What is being asked:
Write out the whole listing, matching it exactly.
--- Records shown Enclosed Below ---
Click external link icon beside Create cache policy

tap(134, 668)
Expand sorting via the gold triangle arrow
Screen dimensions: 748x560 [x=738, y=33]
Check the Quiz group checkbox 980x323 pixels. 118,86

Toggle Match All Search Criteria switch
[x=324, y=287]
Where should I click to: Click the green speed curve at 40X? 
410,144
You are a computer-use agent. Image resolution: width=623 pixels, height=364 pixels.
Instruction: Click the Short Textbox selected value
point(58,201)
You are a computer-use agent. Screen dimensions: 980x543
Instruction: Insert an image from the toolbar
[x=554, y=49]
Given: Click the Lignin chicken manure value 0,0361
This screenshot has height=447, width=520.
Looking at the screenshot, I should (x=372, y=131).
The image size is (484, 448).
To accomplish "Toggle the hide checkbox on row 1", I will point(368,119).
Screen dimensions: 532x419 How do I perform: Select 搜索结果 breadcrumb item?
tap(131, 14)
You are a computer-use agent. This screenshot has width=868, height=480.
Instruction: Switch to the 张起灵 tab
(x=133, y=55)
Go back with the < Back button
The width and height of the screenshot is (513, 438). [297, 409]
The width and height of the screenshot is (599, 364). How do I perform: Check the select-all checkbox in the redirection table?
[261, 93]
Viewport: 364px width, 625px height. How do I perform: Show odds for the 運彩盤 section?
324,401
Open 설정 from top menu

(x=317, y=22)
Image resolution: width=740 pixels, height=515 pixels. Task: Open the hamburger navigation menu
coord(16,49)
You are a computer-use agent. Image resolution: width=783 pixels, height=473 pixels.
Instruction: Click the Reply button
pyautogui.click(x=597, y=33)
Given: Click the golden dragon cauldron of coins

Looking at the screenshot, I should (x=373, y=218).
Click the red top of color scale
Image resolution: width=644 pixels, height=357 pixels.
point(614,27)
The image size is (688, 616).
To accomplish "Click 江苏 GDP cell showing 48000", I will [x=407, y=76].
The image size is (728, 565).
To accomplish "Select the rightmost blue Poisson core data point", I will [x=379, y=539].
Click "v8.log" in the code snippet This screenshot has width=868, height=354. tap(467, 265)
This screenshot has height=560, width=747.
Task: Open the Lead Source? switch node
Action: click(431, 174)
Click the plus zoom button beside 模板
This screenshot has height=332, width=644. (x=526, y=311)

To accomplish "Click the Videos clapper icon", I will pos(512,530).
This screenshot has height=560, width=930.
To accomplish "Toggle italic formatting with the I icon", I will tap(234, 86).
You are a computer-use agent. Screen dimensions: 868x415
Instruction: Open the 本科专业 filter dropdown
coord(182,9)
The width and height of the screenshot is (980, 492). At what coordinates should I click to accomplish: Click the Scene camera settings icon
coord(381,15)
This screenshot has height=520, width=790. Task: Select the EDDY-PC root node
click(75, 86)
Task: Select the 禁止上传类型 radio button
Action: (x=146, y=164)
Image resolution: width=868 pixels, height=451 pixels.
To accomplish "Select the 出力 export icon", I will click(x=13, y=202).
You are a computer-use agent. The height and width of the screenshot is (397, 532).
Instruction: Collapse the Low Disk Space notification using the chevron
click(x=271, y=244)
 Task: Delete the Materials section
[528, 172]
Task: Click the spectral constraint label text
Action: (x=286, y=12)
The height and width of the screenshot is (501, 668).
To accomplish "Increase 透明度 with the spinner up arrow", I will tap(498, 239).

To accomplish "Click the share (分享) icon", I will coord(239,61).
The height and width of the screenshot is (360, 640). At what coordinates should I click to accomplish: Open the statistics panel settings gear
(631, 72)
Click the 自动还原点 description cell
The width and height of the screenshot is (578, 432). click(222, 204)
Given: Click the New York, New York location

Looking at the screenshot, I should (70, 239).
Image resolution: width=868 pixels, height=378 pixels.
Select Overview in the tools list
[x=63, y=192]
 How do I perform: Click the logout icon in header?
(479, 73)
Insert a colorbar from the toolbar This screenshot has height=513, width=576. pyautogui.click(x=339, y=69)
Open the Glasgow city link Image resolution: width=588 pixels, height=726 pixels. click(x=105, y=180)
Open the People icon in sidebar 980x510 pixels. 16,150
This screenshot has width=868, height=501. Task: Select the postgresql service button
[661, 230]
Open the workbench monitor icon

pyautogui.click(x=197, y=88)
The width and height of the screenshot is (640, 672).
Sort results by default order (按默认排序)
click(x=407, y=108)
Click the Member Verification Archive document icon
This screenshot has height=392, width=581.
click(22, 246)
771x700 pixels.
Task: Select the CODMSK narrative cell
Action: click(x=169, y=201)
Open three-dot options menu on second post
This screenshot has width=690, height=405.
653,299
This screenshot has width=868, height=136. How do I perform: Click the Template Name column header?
--- End of Enclosed Records shown ---
Result of the task:
Click external link icon beside Create cache policy

tap(134, 668)
Expand sorting via the gold triangle arrow
Screen dimensions: 748x560 [x=738, y=33]
Check the Quiz group checkbox 980x323 pixels. 118,86

Toggle Match All Search Criteria switch
[x=324, y=287]
Where should I click to: Click the green speed curve at 40X? 
410,144
You are a computer-use agent. Image resolution: width=623 pixels, height=364 pixels.
Instruction: Click the Short Textbox selected value
point(58,201)
You are a computer-use agent. Screen dimensions: 980x543
Instruction: Insert an image from the toolbar
[x=554, y=49]
Given: Click the Lignin chicken manure value 0,0361
This screenshot has height=447, width=520.
Looking at the screenshot, I should (x=372, y=131).
The image size is (484, 448).
To accomplish "Toggle the hide checkbox on row 1", I will point(368,119).
Screen dimensions: 532x419 How do I perform: Select 搜索结果 breadcrumb item?
tap(131, 14)
You are a computer-use agent. This screenshot has width=868, height=480.
Instruction: Switch to the 张起灵 tab
(x=133, y=55)
Go back with the < Back button
The width and height of the screenshot is (513, 438). [297, 409]
The width and height of the screenshot is (599, 364). How do I perform: Check the select-all checkbox in the redirection table?
[261, 93]
Viewport: 364px width, 625px height. How do I perform: Show odds for the 運彩盤 section?
324,401
Open 설정 from top menu

(x=317, y=22)
Image resolution: width=740 pixels, height=515 pixels. Task: Open the hamburger navigation menu
coord(16,49)
You are a computer-use agent. Image resolution: width=783 pixels, height=473 pixels.
Instruction: Click the Reply button
pyautogui.click(x=597, y=33)
Given: Click the golden dragon cauldron of coins

Looking at the screenshot, I should (x=373, y=218).
Click the red top of color scale
Image resolution: width=644 pixels, height=357 pixels.
point(614,27)
The image size is (688, 616).
To accomplish "Click 江苏 GDP cell showing 48000", I will [x=407, y=76].
The image size is (728, 565).
To accomplish "Select the rightmost blue Poisson core data point", I will [x=379, y=539].
Click "v8.log" in the code snippet This screenshot has width=868, height=354. tap(467, 265)
This screenshot has height=560, width=747.
Task: Open the Lead Source? switch node
Action: click(431, 174)
Click the plus zoom button beside 模板
This screenshot has height=332, width=644. (x=526, y=311)

To accomplish "Click the Videos clapper icon", I will pos(512,530).
This screenshot has height=560, width=930.
To accomplish "Toggle italic formatting with the I icon", I will tap(234, 86).
You are a computer-use agent. Screen dimensions: 868x415
Instruction: Open the 本科专业 filter dropdown
coord(182,9)
The width and height of the screenshot is (980, 492). At what coordinates should I click to accomplish: Click the Scene camera settings icon
coord(381,15)
This screenshot has height=520, width=790. Task: Select the EDDY-PC root node
click(75, 86)
Task: Select the 禁止上传类型 radio button
Action: (x=146, y=164)
Image resolution: width=868 pixels, height=451 pixels.
To accomplish "Select the 出力 export icon", I will click(x=13, y=202).
You are a computer-use agent. The height and width of the screenshot is (397, 532).
Instruction: Collapse the Low Disk Space notification using the chevron
click(x=271, y=244)
 Task: Delete the Materials section
[528, 172]
Task: Click the spectral constraint label text
Action: (x=286, y=12)
The height and width of the screenshot is (501, 668).
To accomplish "Increase 透明度 with the spinner up arrow", I will tap(498, 239).

To accomplish "Click the share (分享) icon", I will coord(239,61).
The height and width of the screenshot is (360, 640). At what coordinates should I click to accomplish: Open the statistics panel settings gear
(631, 72)
Click the 自动还原点 description cell
The width and height of the screenshot is (578, 432). click(222, 204)
Given: Click the New York, New York location

Looking at the screenshot, I should (70, 239).
Image resolution: width=868 pixels, height=378 pixels.
Select Overview in the tools list
[x=63, y=192]
 How do I perform: Click the logout icon in header?
(479, 73)
Insert a colorbar from the toolbar This screenshot has height=513, width=576. pyautogui.click(x=339, y=69)
Open the Glasgow city link Image resolution: width=588 pixels, height=726 pixels. click(x=105, y=180)
Open the People icon in sidebar 980x510 pixels. 16,150
This screenshot has width=868, height=501. Task: Select the postgresql service button
[661, 230]
Open the workbench monitor icon

pyautogui.click(x=197, y=88)
The width and height of the screenshot is (640, 672).
Sort results by default order (按默认排序)
click(x=407, y=108)
Click the Member Verification Archive document icon
This screenshot has height=392, width=581.
click(22, 246)
771x700 pixels.
Task: Select the CODMSK narrative cell
Action: click(x=169, y=201)
Open three-dot options menu on second post
This screenshot has width=690, height=405.
653,299
This screenshot has width=868, height=136. How do I perform: Click the Template Name column header?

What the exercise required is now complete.